(Beginning of EXTRACTED MATERIAL)
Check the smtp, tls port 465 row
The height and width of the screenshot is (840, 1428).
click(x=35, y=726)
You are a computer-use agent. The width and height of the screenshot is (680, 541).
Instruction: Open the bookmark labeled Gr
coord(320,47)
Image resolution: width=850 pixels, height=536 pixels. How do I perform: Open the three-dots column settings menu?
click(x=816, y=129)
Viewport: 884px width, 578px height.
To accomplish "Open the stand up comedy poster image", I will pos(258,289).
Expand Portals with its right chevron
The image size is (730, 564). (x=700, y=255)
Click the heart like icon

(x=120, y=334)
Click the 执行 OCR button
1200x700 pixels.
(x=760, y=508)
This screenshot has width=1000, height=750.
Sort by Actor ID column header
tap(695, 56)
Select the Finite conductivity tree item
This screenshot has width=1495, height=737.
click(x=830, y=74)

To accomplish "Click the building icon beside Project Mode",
(End of EXTRACTED MATERIAL)
**EXERCISE OBJECTIVE**
From the line containing "This screenshot has width=1000, height=750." down to the last line, reproduce the records exactly. Include both ends.

**YOUR RESPONSE**
This screenshot has width=1000, height=750.
Sort by Actor ID column header
tap(695, 56)
Select the Finite conductivity tree item
This screenshot has width=1495, height=737.
click(x=830, y=74)

To accomplish "Click the building icon beside Project Mode",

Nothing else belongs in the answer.